When you’re fifty-five, your husband’s sixty-seven and your lover is fifty-one. You’re all pretty comfortable in your own skins, even if they are all a bit saggy. Well, not your lover’s – he’s still got 2% body fat and perfect cholesterol. Your husband’s gotten a nice little paunch – you like that, it’s comforting on cold nights when he holds you close and cups a palm around a breast that has totally given up any semblance of perkiness. It reminds you that there is beauty and grace in the creeping imperfection that age brings.

When you’re sixty, and you’ve sold your business and your husband’s retired and your lover would rather spend time puttering around his studio than coaxing money out of investors. You try not to think about time. But it can’t be helped – you know that you are all getting older, getting frailer, and becoming more vulnerable to the risks of time. While you’ve enjoyed good health, you know that sometimes it’s going to be a roll of the dice. Your lover, with his still perfect body, had a scare last year with some anomalous results for routine blood work, and your husband heart needs more attention. 

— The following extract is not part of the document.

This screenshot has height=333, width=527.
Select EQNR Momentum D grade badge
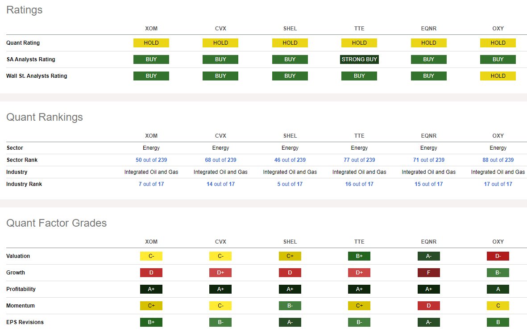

On far too many nights now, you wake and can’t go back to sleep. You get up and go down to the kitchen and make a pot of tea. You worry, you brood – you can’t put your finger on the problem, but it’s there, niggling at you, keeping you awake. Your husband sleeps the sleep of the righteous, but your lover, he was never righteous and he is still a very light sleeper. On these nights, he hears you leave their bed and follows you. He takes you in his arms and holds you tight. He understands the limitations of time, he knows that things will eventually come to their natural end. 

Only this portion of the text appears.